In 1949, he made the first of three films with the blacklisted American director Edward Dmytryk, Obsession, a persuasive film noir starring Robert Newton as a man who kidnaps his wife's lover and holds him captive while he slowly prepares an acid bath. Dmytryk wrote in his autobiography,

The photographer on the film was a bearded young man named C. Pennington Richards - Penny for short. He was one of those rare Englishmen with whom an American can find no fault at all.

Dmytryk, who disliked over-detailed lighting, often had trouble putting his views across to his cinematographers:

Penny was more than willing. Our main set, the sub-basement, was supposed to be lit with two bright overhead hanging work lights, shaded with those large green enamel shades so common in old workrooms. Penny inserted a photo-flood bulb in each. When we walked on the set in the morning, a pull on the lamp cords lit the set. When an actor walked close to a light, he was hot; when he backed too far away, he nearly disappeared in the background. But God, did it look real!

The pair worked together again on Give Us This Day (1949), a grim tale based on a story by the Brooklyn bricklayer Pietro DiDonato, Christ in Concrete, about his father, an Italian immigrant who had been buried alive in concrete after the collapse of a cheaply constructed building during the Depression. Because of the English climate, the set of the four-storey building that collapses, which would have been an exterior one in California, had to be constructed inside, but was required to look as if in realistic daylight. Pennington-Richards solved the problem with four huge arc-lights placed in a tight four-leaf clover cluster at a corner of the stage, the heat they generated so strong that they could only be turned on while scenes were actually shot, with rehearsals and set-ups being done in semi-darkness. "Even now," wrote Dmytryk,

when I run my 16mm print, I marvel at Penny's skill. I'd swear we shot those scenes out of doors.

In 1962 Pennington-Richards made his first film as a director, The Oracle, a whimsical tale, based on Robert Barr's radio play To Tell You The Truth, in which a mysterious voice at the bottom of a well predicts the future (including racehorse winners). It was notable for featuring, as the voice, that of Gilbert Harding. Stormy Crossing (1957), a weak thriller, also is best remembered for a piece of casting, that of the future director John Schlesinger as a garage mechanic.

Pennington-Richards's directorial work was workmanlike at best, his more successful features including the comedies Inn for Trouble (1960, a spin-off of the television series The Larkins), Double Bunk (1961) starring Ian Carmichael, Dentist on the Job (1961), written by and starring Bob Monkhouse, and Ladies Who Do (1963).

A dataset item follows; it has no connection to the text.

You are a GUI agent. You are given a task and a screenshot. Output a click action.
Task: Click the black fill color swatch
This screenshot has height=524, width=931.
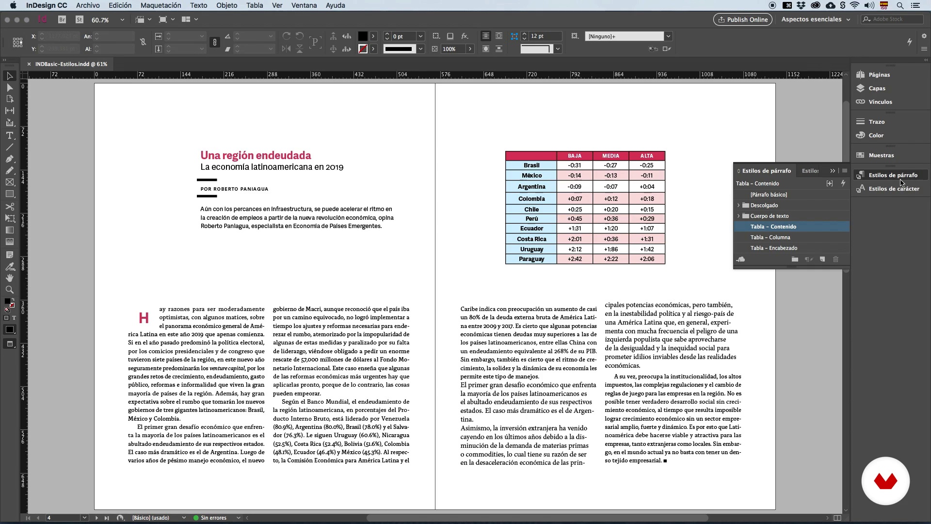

He was prolific in the early days of television, and in 1956 produced the series The Buccaneer, starring Robert Shaw, also directing a dozen episodes. He directed the first episode, and most of the first series, of The Invisible Man (1958), 20 episodes of Interpol Calling (1959) and several segments of Danger Man (1960). For most of his television work, he used the name Pennington Richards. His occasional scriptwriting credits included the films Guns at Batasi (1964) and Headline Hunters (1967).

Pennington-Richards directed his last film, Sky Pirates, in 1977, then retired to Bognor Regis with his second wife, Beausie, a daughter of the King of Fiji. Still energetic, Pennington-Richards bought a motor-bike at the age of 75 and became a courier, but his wife persuaded him to give it up five years later after he had an accident.